Re: List Building - More than one way to skin a cat
Reply #274 –
I don't think anyone would question the time and effort Kruddler puts into his analysis of list management and other discussion points. However, there's plenty to question about his methodology, assumptions and conclusions, and that's what helps make this place tick.
Again, I don't think anyone here would be unhappy if we were to draft the next Jonathan Brown, but there's a much greater chance that any club hoping for a Jonathan Brown will end up with a Jonathon Patton. Bringing in another Stephen Kernahan via trade or free agency would be far more likely to be successful.
The scuttlebutt is that we were interested in Louis Emmett but the Bulldogs snapped him up. Would the "draft a KPF" crew been happy with that? What about if the rest of the scuttlebutt is correct and he's going to be developed as a KPD?
What annoys me about the criticism of our list management team's work at the draft is not so much the bleating about not picking a KPF, no matter how banged up or unready for AFL he might have been. It's the downplaying of the fact that we snared the best KPP in the draft.
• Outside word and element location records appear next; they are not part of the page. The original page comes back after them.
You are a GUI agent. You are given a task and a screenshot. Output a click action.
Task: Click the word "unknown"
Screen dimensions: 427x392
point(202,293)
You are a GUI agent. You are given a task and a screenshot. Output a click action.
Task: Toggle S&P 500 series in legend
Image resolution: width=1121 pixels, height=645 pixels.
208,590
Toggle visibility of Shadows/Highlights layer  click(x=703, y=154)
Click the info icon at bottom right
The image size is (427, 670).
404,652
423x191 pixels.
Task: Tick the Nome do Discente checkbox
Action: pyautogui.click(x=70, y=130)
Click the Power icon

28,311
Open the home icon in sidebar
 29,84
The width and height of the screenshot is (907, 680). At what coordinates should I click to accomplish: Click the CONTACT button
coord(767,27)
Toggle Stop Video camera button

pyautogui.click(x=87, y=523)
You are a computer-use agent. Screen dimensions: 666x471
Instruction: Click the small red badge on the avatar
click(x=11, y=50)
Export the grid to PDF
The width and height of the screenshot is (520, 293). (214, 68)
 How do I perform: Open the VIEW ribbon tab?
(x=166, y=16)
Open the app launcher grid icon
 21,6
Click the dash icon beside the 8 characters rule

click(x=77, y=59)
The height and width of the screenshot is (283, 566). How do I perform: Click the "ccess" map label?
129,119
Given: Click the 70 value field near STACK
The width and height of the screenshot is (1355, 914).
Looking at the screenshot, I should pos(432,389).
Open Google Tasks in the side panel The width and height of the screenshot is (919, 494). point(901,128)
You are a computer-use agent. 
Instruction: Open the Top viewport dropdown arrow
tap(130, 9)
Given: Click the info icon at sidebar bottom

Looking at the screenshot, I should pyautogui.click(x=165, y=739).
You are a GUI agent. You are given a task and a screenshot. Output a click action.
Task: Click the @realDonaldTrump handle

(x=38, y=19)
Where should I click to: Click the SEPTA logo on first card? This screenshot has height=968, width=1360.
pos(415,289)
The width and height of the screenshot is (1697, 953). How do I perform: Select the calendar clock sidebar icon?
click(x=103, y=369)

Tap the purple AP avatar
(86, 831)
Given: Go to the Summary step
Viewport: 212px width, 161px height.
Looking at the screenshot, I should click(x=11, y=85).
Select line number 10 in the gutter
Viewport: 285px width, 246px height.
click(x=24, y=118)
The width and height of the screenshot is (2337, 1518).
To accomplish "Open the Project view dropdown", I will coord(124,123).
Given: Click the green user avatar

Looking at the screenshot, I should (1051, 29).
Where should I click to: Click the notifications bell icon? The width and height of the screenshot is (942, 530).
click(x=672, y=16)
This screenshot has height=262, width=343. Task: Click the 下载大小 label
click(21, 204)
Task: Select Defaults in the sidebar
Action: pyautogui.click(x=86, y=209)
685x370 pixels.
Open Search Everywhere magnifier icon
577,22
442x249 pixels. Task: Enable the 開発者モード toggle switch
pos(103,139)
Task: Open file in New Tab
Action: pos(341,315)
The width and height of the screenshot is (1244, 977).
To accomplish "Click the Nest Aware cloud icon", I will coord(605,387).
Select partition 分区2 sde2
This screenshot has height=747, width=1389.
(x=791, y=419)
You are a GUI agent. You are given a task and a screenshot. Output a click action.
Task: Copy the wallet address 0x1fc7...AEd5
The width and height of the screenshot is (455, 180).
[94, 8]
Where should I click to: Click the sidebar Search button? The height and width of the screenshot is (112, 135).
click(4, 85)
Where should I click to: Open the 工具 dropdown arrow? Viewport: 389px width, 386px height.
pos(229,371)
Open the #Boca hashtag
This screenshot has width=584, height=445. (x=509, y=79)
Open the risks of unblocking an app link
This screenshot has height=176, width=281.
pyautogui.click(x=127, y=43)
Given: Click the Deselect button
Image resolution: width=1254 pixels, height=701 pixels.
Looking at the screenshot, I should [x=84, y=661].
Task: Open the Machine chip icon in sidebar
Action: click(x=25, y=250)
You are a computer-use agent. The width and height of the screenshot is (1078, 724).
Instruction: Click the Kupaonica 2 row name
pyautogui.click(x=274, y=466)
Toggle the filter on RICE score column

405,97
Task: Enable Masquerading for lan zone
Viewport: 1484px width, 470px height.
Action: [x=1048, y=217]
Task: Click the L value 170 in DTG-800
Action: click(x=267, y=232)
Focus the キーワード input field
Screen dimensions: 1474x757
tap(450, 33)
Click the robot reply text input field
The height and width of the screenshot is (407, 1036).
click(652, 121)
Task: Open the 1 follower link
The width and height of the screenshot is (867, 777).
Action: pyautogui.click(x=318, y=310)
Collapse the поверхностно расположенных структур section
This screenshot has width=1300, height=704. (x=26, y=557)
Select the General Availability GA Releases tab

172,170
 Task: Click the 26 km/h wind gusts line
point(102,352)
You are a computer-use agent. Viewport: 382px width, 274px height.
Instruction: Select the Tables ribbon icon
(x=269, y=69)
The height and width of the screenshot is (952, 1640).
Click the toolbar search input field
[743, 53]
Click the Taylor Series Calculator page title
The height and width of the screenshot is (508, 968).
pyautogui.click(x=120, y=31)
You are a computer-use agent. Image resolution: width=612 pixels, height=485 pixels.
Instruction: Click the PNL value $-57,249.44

All I read is 'he can't play on 200cm KPFs', 'we only got him because he's a father-son pick', 'he won't be ready for AFL', he's too short', 'he won't be as good as Jack', 'we've put all our eggs in one basket', 'we should have drafted a KPF instead of a KPD', why didn't we draft a State league KPP?', 'we could have taken [insert any delisted rookie KPP]' ...
Drafting Harry Dean (and Jack Ison) was a masterclass in NGA player development and astute list management. That is probably why both Fox and ESPN rate our work at the draft as equal third best ... but what would they know? And they're probably following an agenda.